British PM Hails 'Giant' Trimble As N.Ireland Buries Peace Architect
Prime Minister Boris Johnson hailed Nobel Peace laureate David Trimble as a giant of British history for leading Northern Ireland's Protestant majority to a 1998 peace deal, as allies and former enemies joined to pay their respects at his funeral.
Trimble, who was the first to hold the office of Northern Irish First Minister following the power-sharing deal that largely ended three decades of bloodshed in the region, died on July 25 at the age of 77 following a short illness.
"His principled determination to forge a better future for all marks him out as one of the giants of our history," Johnson said in a Twitter post following a low-key funeral in which no politicians addressed the mourners.
Irish prime minister Micheal Martin also attended the service at Trimble's local Presbyterian Church in Lisburn, just outside Belfast.
Trimble jointly received the Nobel prize in 1998 with Irish nationalist John Hume for his role in helping end the violence between Catholic nationalists seeking Irish unity and pro-British Protestants wishing to stay in the United Kingdom that claimed some 3,600 lives.

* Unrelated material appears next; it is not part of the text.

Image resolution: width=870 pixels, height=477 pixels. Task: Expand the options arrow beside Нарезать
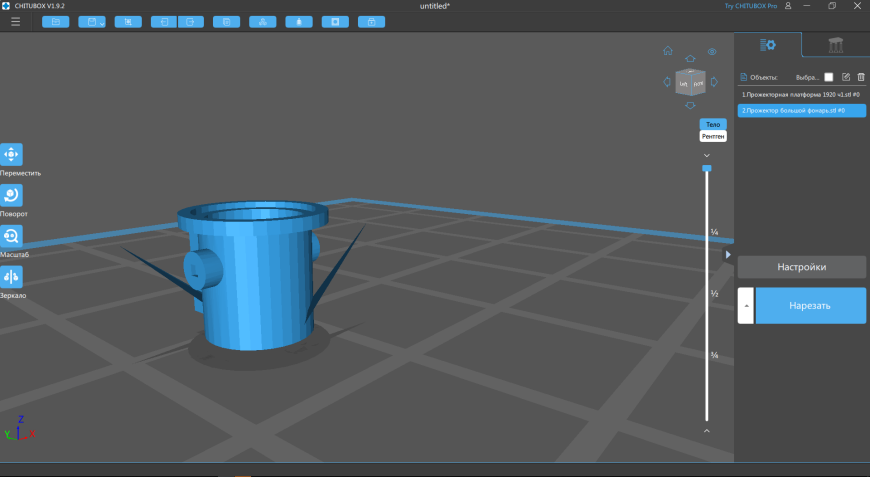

But his pursuit of peace alienated many pro-British unionists just as his earlier activism had angered Irish nationalists.

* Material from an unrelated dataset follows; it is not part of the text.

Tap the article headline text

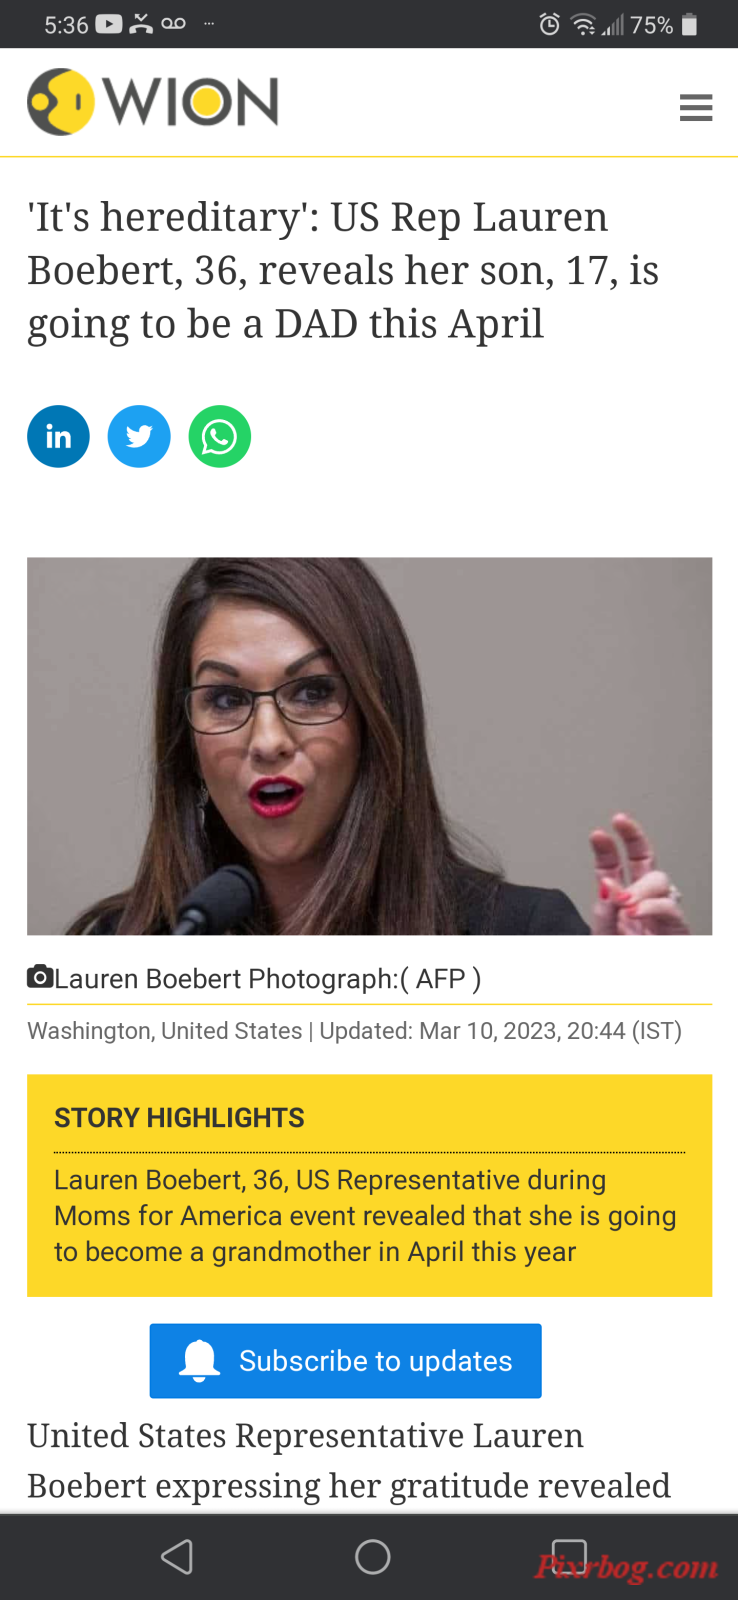(342, 270)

"In death he is finally being accorded the respect and love from all polities and communities in these islands... which he did not always receive in life," Trimble's biographer Dean Godson told the service.
Politicians from across Northern Ireland's political spectrum attended, including the heads of Trimble's Ulster Unionist Party and of the rival Democratic Unionist Party, which has held the position of First Minister since 2007.
Gerry Adams, former leader of the political wing of the Irish Republican Army, was one of several senior Irish nationalists to attend.
"The array of those who have gathered today to pay their respects bears witness ... to the legacy he left all of us," Charles McMullen, former Moderator Presbyterian Church in Ireland told the mourners.
Former British Prime Minister Tony Blair, another key player in the peace process, told the BBC that the deal could not have happened without Trimble.
Several Irish embassies around the world flew their flags at half mast to mark the funeral.